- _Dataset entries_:
====
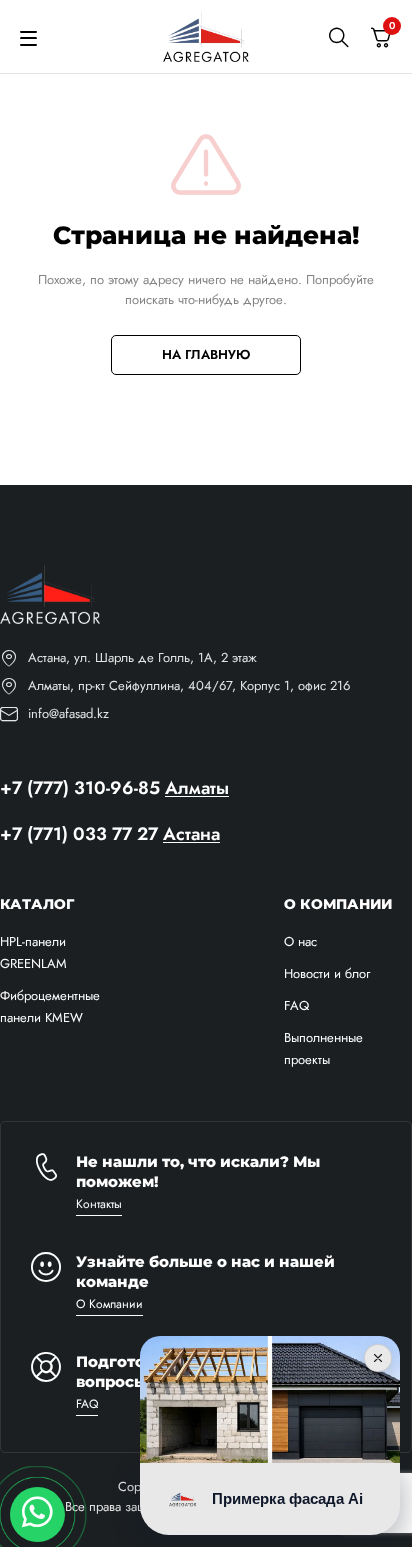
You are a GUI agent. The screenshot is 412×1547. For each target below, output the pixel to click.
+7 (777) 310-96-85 (80, 788)
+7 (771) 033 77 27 (79, 834)
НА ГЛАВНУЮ (206, 354)
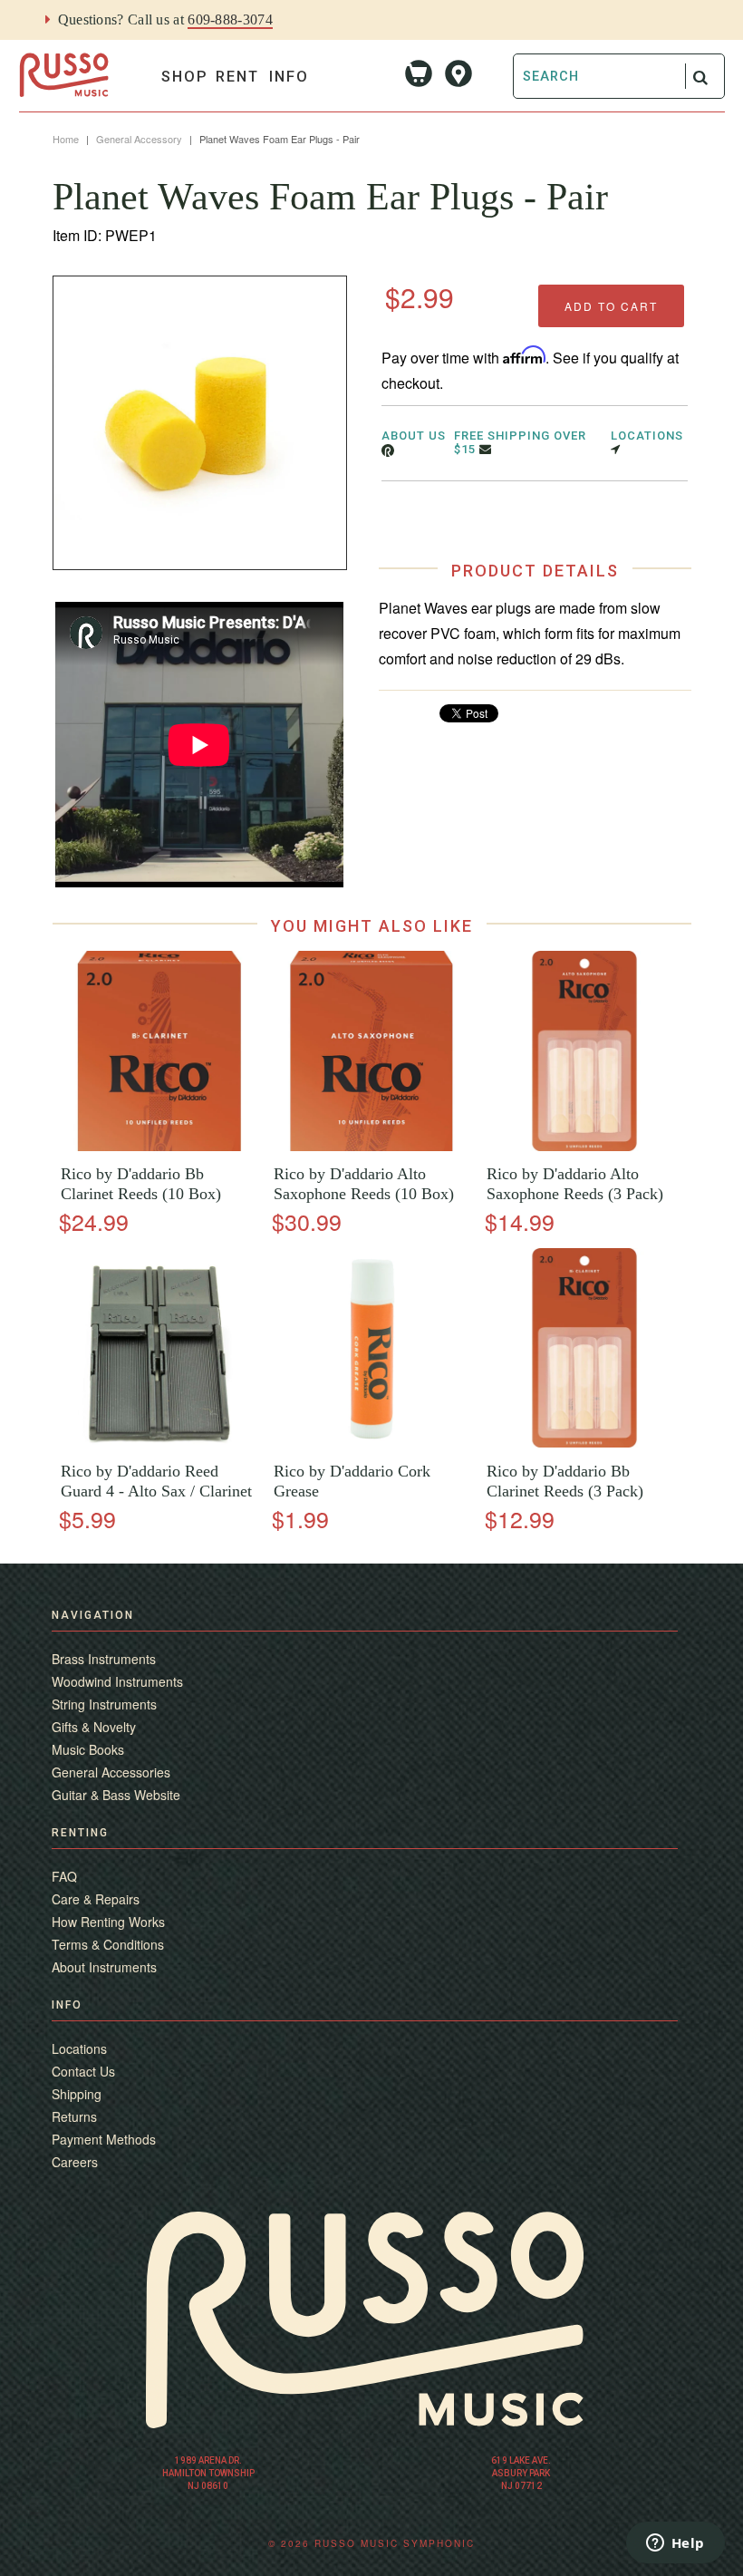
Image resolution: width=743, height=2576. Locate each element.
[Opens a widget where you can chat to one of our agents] (675, 2544)
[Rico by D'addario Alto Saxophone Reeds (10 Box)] (371, 1146)
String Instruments (104, 1704)
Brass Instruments (104, 1659)
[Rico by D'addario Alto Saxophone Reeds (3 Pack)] (584, 1146)
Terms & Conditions (108, 1944)
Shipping (76, 2094)
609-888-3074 (230, 19)
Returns (74, 2116)
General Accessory (139, 138)
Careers (75, 2162)
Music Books (88, 1749)
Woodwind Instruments (117, 1681)
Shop (184, 76)
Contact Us (83, 2071)
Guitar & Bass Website (116, 1795)
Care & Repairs (96, 1899)
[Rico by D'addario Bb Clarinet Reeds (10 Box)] (158, 1146)
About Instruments (104, 1967)
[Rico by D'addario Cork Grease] (371, 1442)
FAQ (64, 1876)
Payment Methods (104, 2139)
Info (289, 76)
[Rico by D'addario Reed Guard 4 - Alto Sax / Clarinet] (158, 1442)
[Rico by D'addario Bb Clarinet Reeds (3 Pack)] (584, 1442)
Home (66, 138)
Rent (237, 76)
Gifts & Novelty (94, 1727)
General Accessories (111, 1772)
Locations (79, 2048)
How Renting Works (108, 1922)
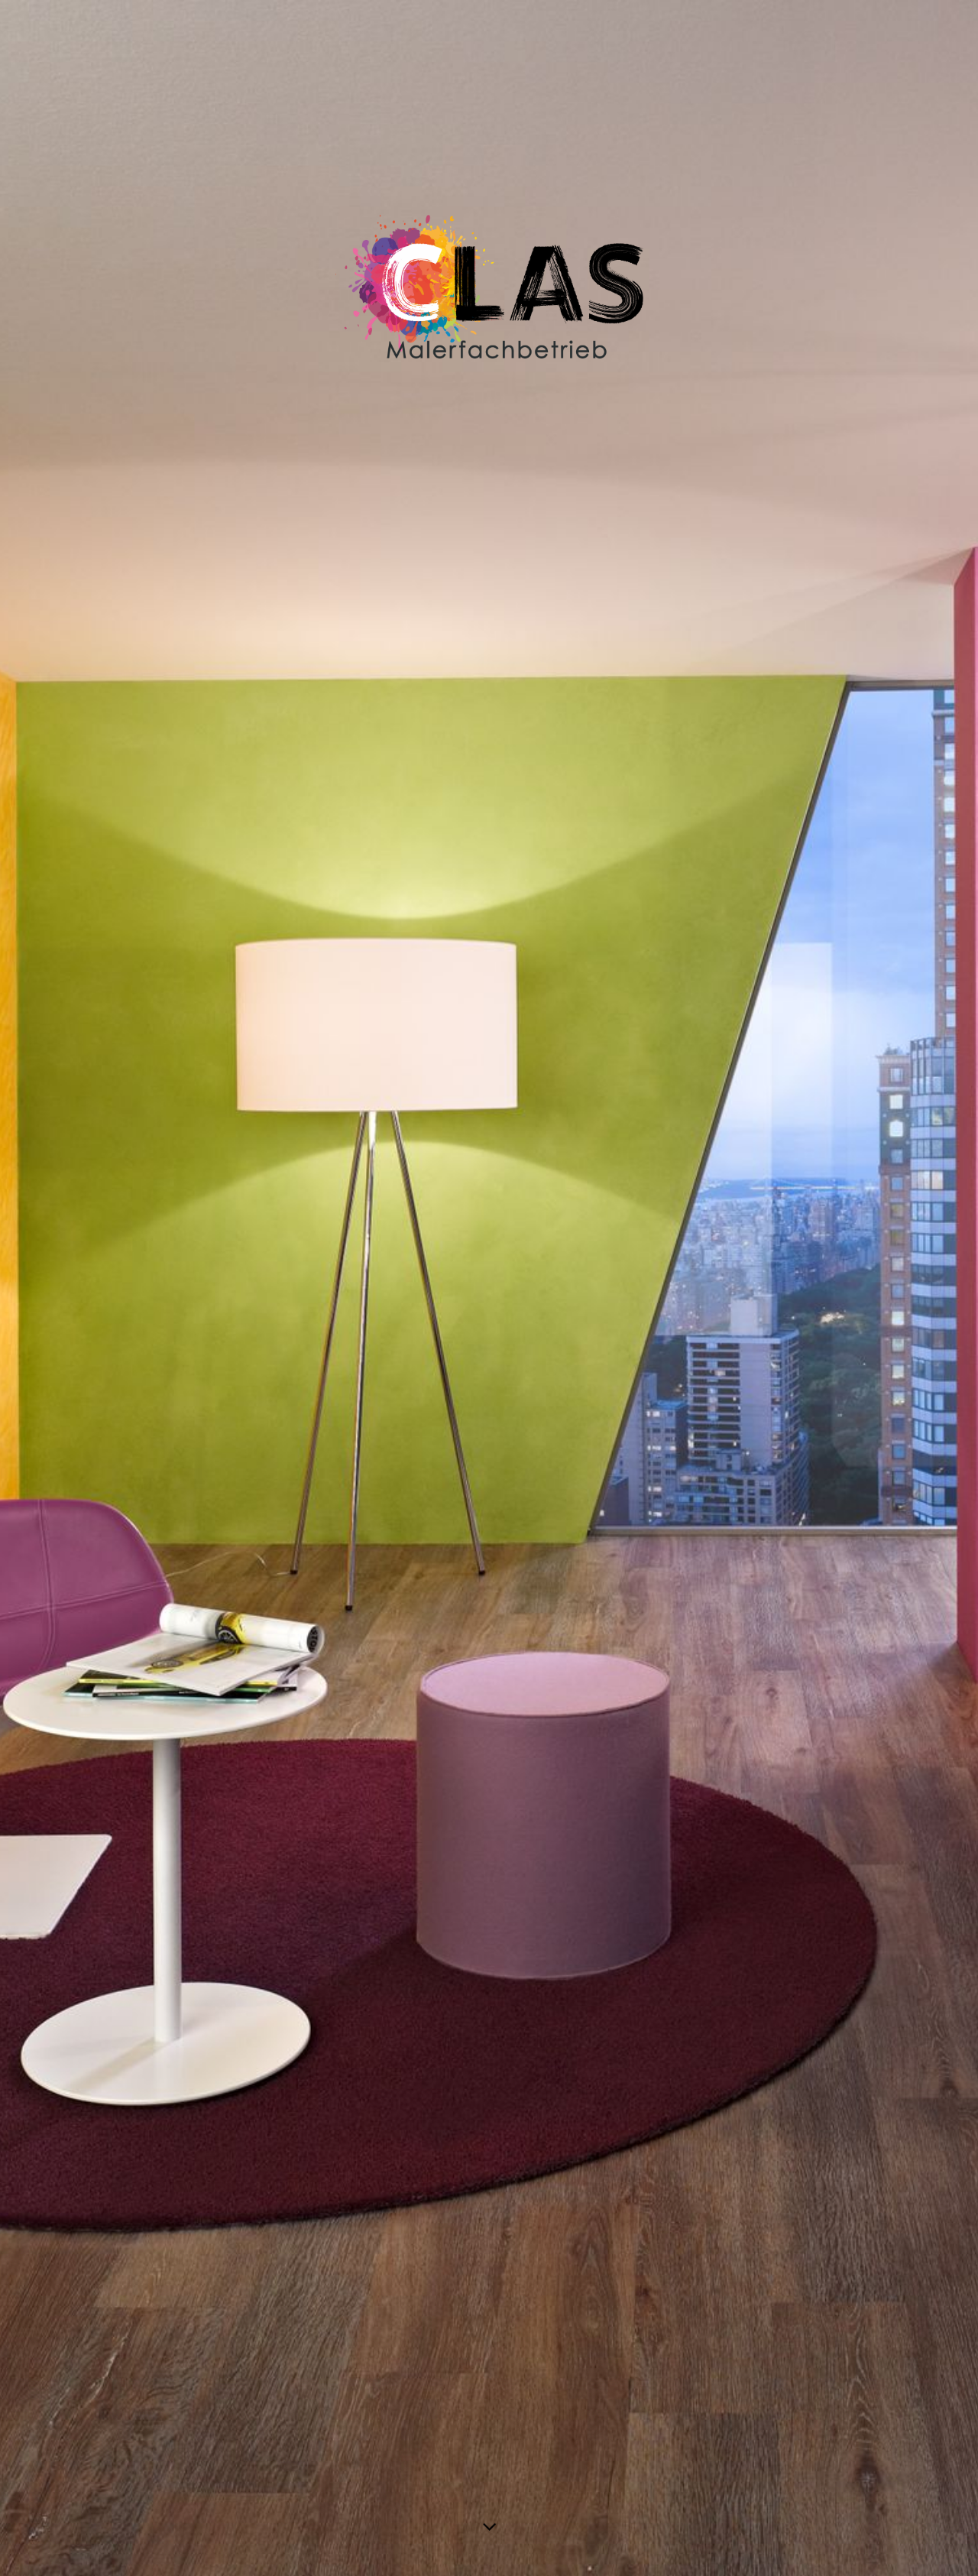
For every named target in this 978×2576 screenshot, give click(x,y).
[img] (489, 1288)
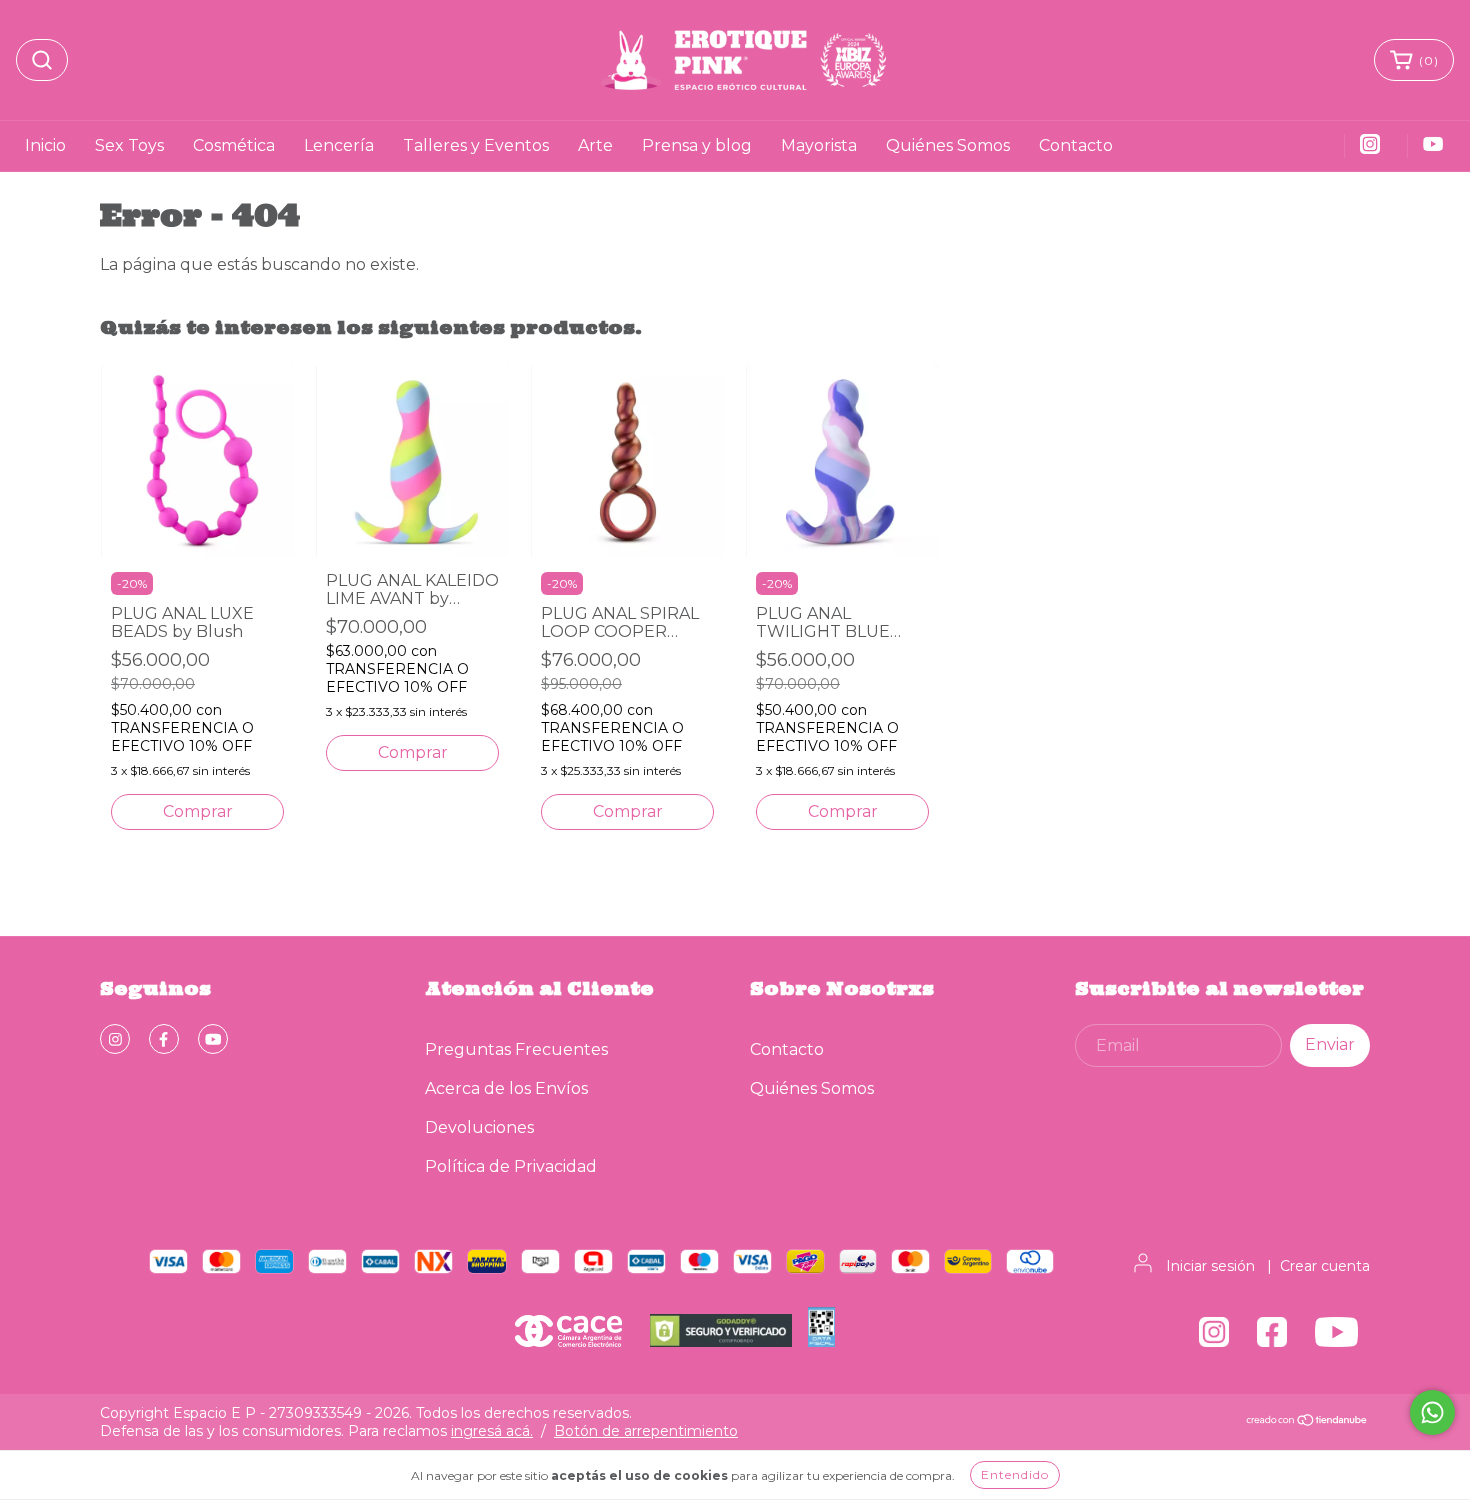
====
- _Task directions_: Above are the records; return the lines in them from the one with "27 (79, 834)" to the one with "Careers (75, 2162)", inclusive, exactly and without images.

- _Exercise output_:
+7 (771) 033 77 27 (79, 834)
НА ГЛАВНУЮ (206, 354)
Image resolution: width=743, height=2576. Locate each element.
[Opens a widget where you can chat to one of our agents] (675, 2544)
[Rico by D'addario Alto Saxophone Reeds (10 Box)] (371, 1146)
String Instruments (104, 1704)
Brass Instruments (104, 1659)
[Rico by D'addario Alto Saxophone Reeds (3 Pack)] (584, 1146)
Terms & Conditions (108, 1944)
Shipping (76, 2094)
609-888-3074 (230, 19)
Returns (74, 2116)
General Accessory (139, 138)
Careers (75, 2162)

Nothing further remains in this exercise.